In that soft launch, the new standards would operate alongside existing ones for an indefinite period to find and work out any other kinks. Ms. Mane compared the soft-launch process to the adoption of people meters to replace written diaries for measuring TV and radio audiences.

While the new standards have considerable potential for creating winners and losers among research vendors and media, each pilot will be open to all parties willing and able to participate. "We can't be in the business of creating a monopoly," said one person familiar with the process.

But industry standards and certifications ultimately have helped produce monopolies in media audience currencies -- Nielsen in TV, Arbitron in radio and the industry's Audit Bureau of Circulations for print.

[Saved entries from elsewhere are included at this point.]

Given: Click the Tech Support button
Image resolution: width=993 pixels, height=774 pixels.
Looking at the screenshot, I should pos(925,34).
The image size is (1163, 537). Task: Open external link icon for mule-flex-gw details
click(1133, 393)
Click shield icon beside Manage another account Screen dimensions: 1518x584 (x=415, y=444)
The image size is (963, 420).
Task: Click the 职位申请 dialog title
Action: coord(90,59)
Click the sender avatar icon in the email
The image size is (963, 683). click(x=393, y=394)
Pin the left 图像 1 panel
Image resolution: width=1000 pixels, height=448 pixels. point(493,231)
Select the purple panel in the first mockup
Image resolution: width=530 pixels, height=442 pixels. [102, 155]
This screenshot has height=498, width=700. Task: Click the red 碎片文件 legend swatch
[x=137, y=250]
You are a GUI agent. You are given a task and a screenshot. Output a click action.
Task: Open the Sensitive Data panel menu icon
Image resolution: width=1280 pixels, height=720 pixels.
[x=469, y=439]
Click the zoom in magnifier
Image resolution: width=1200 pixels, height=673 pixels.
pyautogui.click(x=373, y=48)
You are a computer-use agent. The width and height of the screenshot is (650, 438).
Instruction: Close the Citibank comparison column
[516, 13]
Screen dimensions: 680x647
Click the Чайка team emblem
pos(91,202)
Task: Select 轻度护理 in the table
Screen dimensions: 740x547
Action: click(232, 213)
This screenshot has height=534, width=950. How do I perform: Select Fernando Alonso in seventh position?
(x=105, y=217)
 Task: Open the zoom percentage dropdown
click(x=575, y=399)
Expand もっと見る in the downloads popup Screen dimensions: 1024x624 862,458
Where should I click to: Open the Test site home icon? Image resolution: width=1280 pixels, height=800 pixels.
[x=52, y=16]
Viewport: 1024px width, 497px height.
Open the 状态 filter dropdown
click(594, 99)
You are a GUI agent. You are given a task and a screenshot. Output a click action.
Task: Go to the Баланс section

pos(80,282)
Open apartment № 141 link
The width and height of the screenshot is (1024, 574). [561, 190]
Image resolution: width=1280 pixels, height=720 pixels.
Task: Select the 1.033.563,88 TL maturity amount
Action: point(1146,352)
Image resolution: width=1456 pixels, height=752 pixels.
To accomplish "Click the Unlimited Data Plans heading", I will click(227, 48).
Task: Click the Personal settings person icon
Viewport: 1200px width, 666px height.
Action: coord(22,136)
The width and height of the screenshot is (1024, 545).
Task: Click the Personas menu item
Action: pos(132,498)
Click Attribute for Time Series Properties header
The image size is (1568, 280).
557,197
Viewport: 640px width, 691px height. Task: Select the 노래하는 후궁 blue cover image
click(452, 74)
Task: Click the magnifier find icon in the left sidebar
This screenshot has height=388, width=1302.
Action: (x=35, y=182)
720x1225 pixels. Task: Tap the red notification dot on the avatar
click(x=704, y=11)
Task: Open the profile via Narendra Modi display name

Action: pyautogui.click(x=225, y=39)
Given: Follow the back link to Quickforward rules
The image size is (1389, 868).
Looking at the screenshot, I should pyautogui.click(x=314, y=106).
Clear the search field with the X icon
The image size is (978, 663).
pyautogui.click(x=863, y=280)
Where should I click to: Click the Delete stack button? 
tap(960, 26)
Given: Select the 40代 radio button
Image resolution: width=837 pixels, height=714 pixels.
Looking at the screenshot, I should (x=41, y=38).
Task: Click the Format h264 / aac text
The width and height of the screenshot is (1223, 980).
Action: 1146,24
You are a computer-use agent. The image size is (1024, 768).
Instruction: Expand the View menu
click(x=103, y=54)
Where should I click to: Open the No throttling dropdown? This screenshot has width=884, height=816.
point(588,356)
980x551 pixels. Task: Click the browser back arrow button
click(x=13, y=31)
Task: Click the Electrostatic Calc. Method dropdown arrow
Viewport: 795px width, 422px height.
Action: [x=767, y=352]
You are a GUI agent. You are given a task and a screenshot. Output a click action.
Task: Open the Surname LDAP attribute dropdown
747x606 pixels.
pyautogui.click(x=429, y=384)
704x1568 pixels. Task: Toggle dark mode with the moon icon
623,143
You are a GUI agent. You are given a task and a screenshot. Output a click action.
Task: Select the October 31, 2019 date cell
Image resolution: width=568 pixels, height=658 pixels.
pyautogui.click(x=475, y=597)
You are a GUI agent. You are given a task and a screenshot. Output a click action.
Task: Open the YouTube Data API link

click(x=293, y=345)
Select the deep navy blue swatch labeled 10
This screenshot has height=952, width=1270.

Last week, Nielsen became the first researcher to get MRC certification for its new TV-style online gross ratings points (GRP) system, including demographic ratings .

Ms. Mane, however, pointed out that MRC-certified systems from Quantcast and Nielsen were based on the existing impression standard of the ad being served, and would need to be re-evaluated should the industry shift to the new, stricter impression standard to be piloted.

One key issue in testing the new impression standard is whether available technology can effectively measure viewership of 50% of an ad for one second on a computer screen, she said.

Mr. Liodice compared the new online-impression standard to Nielsen C3 TV ratings , which count commercial audiences only for programs viewed live or on DVR within three days. As with C3, Mr. Liodice said, "We may not get all the way to perfect, but we may come up with something that is reasonably close."

Mobile and social-media measurement are also on the 3MS agenda longer term, Mr. Liodice said. "My sense is that mobile will be less difficult than social."

While better audience measurement could lead to more ad dollars coming into digital, Mr. Liodice said, he added "there are no guarantees." Ultimately, analysis based on better audience data could lead to digital proving less effective than other media, or only certain formats on certain sites performing well, driving revenue up for some but down for others.